> _GESELECTEERDE PASSAGE_
※
Met statistiek kunnen geen oorzakelijke verbanden worden aangetoond. In de geneeskunde wordt deze waarheid als een koe nog wel eens onder het tapijt geveegd. Daaraan danken we het dubieuze concept van de risicofactoren.

Een recente tak van de geneeskunde is de epidemiologie. Daarin worden grote groepen mensen onderzocht. Gekeken wordt bijvoorbeeld naar hun levensgewoonten en de ziekte waaraan ze overlijden. Daartussen worden dan statistische verbanden gevonden. Zo bleek in de beginjaren vijftig uit een Australisch onderzoek dat het dragen van nylonkousen een risicofactor was voor longkanker. Later Amerikaans onderzoek toonde aan dat er een statistisch verband was tussen baarmoederhalskanker en de plek waar de eerste coïtus had plaats gevonden. Een eerste gemeenschap op de grond in plaats van in bed was een risicofactor.
※
> _AANGELEVERD MATERIAAL_

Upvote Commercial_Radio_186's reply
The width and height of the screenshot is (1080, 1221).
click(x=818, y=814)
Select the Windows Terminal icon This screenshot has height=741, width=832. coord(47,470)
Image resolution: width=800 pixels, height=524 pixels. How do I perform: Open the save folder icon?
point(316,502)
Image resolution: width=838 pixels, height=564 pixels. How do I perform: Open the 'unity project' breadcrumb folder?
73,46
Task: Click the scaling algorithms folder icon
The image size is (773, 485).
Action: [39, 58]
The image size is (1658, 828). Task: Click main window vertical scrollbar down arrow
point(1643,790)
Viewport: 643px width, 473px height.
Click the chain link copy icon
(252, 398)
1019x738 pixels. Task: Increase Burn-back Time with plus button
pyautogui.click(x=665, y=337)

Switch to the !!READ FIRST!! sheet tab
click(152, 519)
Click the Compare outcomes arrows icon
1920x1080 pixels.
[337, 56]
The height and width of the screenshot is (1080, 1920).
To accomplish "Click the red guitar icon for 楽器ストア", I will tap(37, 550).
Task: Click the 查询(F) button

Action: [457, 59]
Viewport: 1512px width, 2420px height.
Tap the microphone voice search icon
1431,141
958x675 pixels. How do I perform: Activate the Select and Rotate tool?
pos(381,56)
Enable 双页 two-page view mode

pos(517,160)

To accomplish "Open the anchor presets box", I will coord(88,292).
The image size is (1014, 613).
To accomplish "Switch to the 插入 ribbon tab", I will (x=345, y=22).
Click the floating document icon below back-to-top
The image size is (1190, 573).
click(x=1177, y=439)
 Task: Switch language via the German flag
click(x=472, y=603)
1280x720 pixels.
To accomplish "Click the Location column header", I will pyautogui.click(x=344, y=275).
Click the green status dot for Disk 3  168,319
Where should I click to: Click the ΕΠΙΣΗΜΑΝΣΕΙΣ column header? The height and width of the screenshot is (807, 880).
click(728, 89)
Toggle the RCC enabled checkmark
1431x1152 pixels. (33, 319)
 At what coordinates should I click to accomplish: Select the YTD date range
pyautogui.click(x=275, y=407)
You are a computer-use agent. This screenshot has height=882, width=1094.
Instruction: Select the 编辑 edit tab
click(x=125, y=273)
※
> _WAT JE MOET DOEN_
**A)** Vertaal de zin "Een recente tak van de geneeskunde is de epidemiologie." uit de tekst over risicofactoren naar het Engels.
**B)** Beantwoord de volgende vragen over de tekst over risicofactoren.
(i) Welk concept danken we volgens de tekst aan het onder het tapijt vegen van de waarheid over statistiek?
(ii) Uit welk land kwam het onderzoek uit de beginjaren vijftig over nylonkousen?
(iii) Voor welke ziekte bleek een eerste gemeenschap op de grond een risicofactor?
**C)** Schrijf een vervolg op de tekst over risicofactoren, te beginnen na de laatste zin.

> _ANTWOORDEN OP OPDRACHTEN_
**A)** A recent branch of medicine is epidemiology.

**B)**
(i) Het dubieuze concept van de risicofactoren.
(ii) Uit Australië.
(iii) Voor baarmoederhalskanker.

**C)**
Statistische verbanden kunnen veroorzaakt worden doordat verschijnselen een gemeenschappelijke oorzaak hebben. Zo is er in grote steden een sterk statistisch verband tussen het aantal schotelantennes en de gezinsgrootte. De oorzaak daarvan is natuurlijk dat onze Turkse en Marokkaanse medeburgers graag hun thuiszenders ontvangen en gemiddeld meer nakomelingen hebben dan autochtonen. In Australië waren na de Tweede Wereldoorlog ineens zowel sigaretten als nylonkousen op de markt. Tenslotte krijgen arme mensen vaker cervixkanker dan rijke.

Risicofactoren duiken alleen op bij ziektes waarvan artsen de oorzaak nog niet weten. Zo was voor 1900 bekend welke de risicofactoren voor scheurbuik waren. Zeelucht, bedorven boter en omgang met vrouwen van bedenkelijk allooi stonden hoog op de lijst. Een belangrijke risicofactor voor de tering was een romantische inborst. Bekend was immers dat veel dichters aan de aandoening bezweken. Tot twintig jaar geleden golden psychische factoren als risicofactor voor een maagzweer. Tegenwoordig is bekend dat de eerste aandoening te wijten is aan een tekort aan vitamine C en de laatste twee door bacteriën veroorzaakt worden.

Wanneer artsen spreken over risicofactoren dient dat opgevat te worden als bewijs van onwetendheid. Hetzelfde geldt voor het begrip ‘consensus’. Vaak wordt die bereikt op zogenoemde ‘consensusconferenties’. De eerst bekende van zulke bijeenkomsten was in het jaar 325 te Nicea. Daar besloten de aanwezige geleerden dat er één God was , die bestond uit drie personen.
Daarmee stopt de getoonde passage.